# Task:
Your answer should be an exact copy of the lines from the start of the entries to the line containing "Click the broken", both included.

=== Section Start ===

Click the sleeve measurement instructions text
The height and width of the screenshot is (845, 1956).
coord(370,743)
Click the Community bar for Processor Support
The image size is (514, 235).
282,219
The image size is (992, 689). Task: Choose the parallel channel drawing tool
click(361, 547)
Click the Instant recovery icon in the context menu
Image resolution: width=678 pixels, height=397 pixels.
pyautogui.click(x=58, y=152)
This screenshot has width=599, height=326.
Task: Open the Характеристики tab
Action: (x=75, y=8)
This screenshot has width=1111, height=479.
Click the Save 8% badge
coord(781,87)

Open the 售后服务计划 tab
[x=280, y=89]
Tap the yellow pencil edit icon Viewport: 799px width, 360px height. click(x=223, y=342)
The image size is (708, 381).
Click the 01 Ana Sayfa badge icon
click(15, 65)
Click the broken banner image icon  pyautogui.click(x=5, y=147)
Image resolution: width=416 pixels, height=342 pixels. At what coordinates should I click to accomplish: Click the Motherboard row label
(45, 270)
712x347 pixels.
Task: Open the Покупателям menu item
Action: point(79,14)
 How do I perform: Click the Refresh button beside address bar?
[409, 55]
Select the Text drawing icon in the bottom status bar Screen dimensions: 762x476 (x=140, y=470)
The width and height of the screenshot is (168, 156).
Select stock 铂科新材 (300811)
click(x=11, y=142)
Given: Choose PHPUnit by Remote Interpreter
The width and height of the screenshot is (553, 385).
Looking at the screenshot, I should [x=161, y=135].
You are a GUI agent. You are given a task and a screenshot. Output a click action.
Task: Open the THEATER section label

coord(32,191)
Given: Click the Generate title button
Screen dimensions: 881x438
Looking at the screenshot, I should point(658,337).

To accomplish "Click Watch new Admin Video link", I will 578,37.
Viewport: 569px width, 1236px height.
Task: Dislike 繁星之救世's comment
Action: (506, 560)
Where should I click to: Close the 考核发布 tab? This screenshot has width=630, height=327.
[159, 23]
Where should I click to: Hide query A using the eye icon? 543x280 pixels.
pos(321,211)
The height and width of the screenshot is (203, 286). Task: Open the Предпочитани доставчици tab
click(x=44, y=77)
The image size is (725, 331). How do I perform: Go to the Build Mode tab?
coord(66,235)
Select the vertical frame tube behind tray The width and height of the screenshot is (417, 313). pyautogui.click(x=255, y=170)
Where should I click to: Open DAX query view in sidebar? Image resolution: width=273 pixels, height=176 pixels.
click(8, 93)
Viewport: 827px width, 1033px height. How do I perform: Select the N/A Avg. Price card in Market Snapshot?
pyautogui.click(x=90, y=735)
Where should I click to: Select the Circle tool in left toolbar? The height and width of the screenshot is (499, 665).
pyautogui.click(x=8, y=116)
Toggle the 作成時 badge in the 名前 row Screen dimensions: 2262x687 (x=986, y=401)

=== Section End ===

# Response below:
Click the sleeve measurement instructions text
The height and width of the screenshot is (845, 1956).
coord(370,743)
Click the Community bar for Processor Support
The image size is (514, 235).
282,219
The image size is (992, 689). Task: Choose the parallel channel drawing tool
click(361, 547)
Click the Instant recovery icon in the context menu
Image resolution: width=678 pixels, height=397 pixels.
pyautogui.click(x=58, y=152)
This screenshot has width=599, height=326.
Task: Open the Характеристики tab
Action: (x=75, y=8)
This screenshot has width=1111, height=479.
Click the Save 8% badge
coord(781,87)

Open the 售后服务计划 tab
[x=280, y=89]
Tap the yellow pencil edit icon Viewport: 799px width, 360px height. click(x=223, y=342)
The image size is (708, 381).
Click the 01 Ana Sayfa badge icon
click(15, 65)
Click the broken banner image icon  pyautogui.click(x=5, y=147)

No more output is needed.